[Stored data entries]
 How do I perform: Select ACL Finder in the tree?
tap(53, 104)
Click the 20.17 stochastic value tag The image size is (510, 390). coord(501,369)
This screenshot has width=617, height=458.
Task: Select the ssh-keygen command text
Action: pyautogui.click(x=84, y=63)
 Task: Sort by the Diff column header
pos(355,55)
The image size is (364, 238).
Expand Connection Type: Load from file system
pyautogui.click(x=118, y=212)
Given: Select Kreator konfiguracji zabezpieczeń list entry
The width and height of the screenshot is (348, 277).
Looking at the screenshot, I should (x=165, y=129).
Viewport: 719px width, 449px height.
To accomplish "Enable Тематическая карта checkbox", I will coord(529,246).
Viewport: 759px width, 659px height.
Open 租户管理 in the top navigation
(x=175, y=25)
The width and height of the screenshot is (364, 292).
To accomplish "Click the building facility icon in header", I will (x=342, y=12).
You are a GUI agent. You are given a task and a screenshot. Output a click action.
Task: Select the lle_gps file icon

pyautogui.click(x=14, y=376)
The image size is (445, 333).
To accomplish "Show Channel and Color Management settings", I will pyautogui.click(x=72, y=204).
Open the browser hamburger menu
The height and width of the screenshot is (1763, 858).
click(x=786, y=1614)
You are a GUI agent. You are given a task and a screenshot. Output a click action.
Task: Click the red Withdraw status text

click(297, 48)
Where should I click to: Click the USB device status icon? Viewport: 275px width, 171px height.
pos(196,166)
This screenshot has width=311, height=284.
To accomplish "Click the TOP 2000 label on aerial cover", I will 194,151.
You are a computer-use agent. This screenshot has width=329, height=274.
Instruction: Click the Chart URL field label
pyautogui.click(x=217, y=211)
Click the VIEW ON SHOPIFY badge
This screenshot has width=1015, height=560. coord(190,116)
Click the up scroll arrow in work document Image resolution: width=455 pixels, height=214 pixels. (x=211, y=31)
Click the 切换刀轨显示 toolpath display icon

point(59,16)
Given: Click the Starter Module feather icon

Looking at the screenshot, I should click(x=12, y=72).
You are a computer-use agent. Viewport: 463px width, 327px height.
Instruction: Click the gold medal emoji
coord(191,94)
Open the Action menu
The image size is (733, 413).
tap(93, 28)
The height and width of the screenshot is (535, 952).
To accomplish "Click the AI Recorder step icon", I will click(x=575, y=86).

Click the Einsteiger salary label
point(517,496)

What to do:
Return verbatim each line from the one that mentions "Click the 切换刀轨显示 toolpath display icon" to the end of the entries, inclusive.

Solution:
Click the 切换刀轨显示 toolpath display icon

point(59,16)
Given: Click the Starter Module feather icon

Looking at the screenshot, I should click(x=12, y=72).
You are a computer-use agent. Viewport: 463px width, 327px height.
Instruction: Click the gold medal emoji
coord(191,94)
Open the Action menu
The image size is (733, 413).
tap(93, 28)
The height and width of the screenshot is (535, 952).
To accomplish "Click the AI Recorder step icon", I will click(x=575, y=86).

Click the Einsteiger salary label
point(517,496)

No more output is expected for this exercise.